» **TAREFA PROPOSTA**
Substitua "egoísmo" por "individualismo" no trecho da carta aos jovens alunos que começa nas palavras "Sem o horrendo" e termina em "Responsabilidade social? Aãããã????". Escreva o trecho inteiro com a troca.

Carta para os jovens alunos

De repente, não mais que de repente, me senti distante e velha. Distante de vocês, que me acompanharam ao longo de três décadas. Nesse tempo, muitos rostos, nomes, origens e identidades, mas moços e moças com sua beleza própria. Naquele começo, final dos anos 70, por mais dificuldade que tínhamos que enfrentar, sendo imensas, gigantescas, as ameaças ao pensar, nós estávamos lá, prontos, com olhares atentos, ouvidos afiados, lousa, giz e apagador como ferramentas para construção. E sonhos recheados de poesia e de esforço desmesurado. E não faltavam ideologias! A mais corrente era aquela que nos aproximava de uma lógica de igualdade e, por isso, era preciso ter consciência, nitidez de idéias, saber se posicionar e todos nós sabíamos onde estavam os inimigos: estavam nos quartéis, às vezes, ocultos nas esquinas, em algum bar haveria algum meganha disfarçado e querendo alguns dados para poder denunciar e torturar alguém. Os nossos inimigos estavam lá: os psicopatas de plantão, se achando donos do mundo e de todas as realidades. Era, pois, preciso dar visibilidade aos sofredores e sabíamos da nossa importância histórica.

Aqueles alunos compreenderam o porquê de tanto empenho, esclarecimentos, debates e trocas de opiniões.

Mas o Muro de Berlim caiu. Felizmente! Mas os compromissos com uma ideologia cidadã não se apagam rapidamente. Continuou necessário se pensar o mundo, reescrever a história, repensar os papeis sociais. A exclusão aos nossos olhos – pelo menos pelo olhar do professor – não poderia ser apenas uma sombra: era e é real e exige uma resposta. Não apenas indignação. Exige ação, compromisso, consciência... e isso é trabalhoso. Alguns alunos começaram a não ouvir, mas apenas a se preocupar com o dia marcado do vestibular. O compromisso estava focado ali: naquele dia, naquela hora e pronto!

Sem o horrendo muro da vergonha, outras vergonhas passaram a se impor imperiosas, em voz alta: O egoísmo, o extremo valor ao próprio umbigo, o ”tudo prá mim”, o “outro que se dane”. Outras vergonhas escancaradas: ”eu tenho direito e por que ter algum dever?” Outras: “ eu não preciso te respeitar porque a minha personalidade é forte”. Responsabilidade social? Aãããã????

» **AMOSTRA DOS DADOS**
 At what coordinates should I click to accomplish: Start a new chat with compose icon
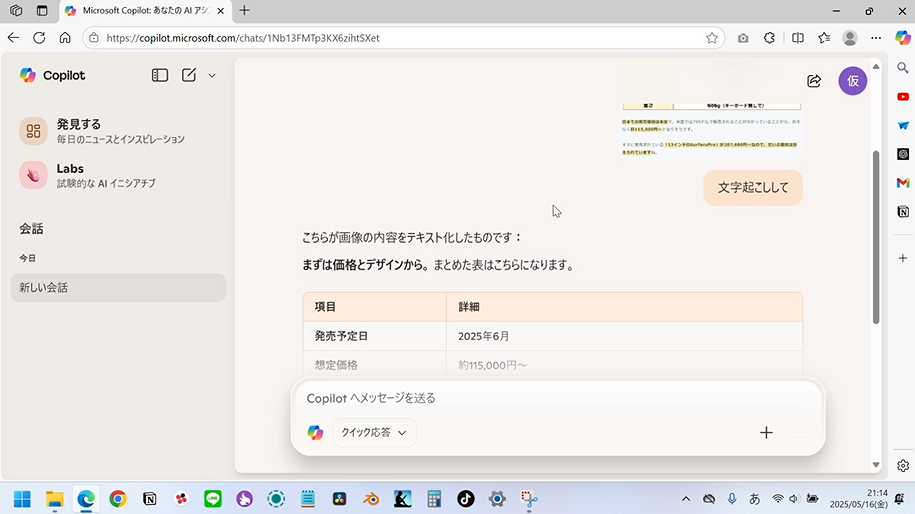point(189,75)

» **RESOLUÇÃO DO EXERCÍCIO**
Sem o horrendo muro da vergonha, outras vergonhas passaram a se impor imperiosas, em voz alta: O individualismo, o extremo valor ao próprio umbigo, o ”tudo prá mim”, o “outro que se dane”. Outras vergonhas escancaradas: ”eu tenho direito e por que ter algum dever?” Outras: “ eu não preciso te respeitar porque a minha personalidade é forte”. Responsabilidade social? Aãããã????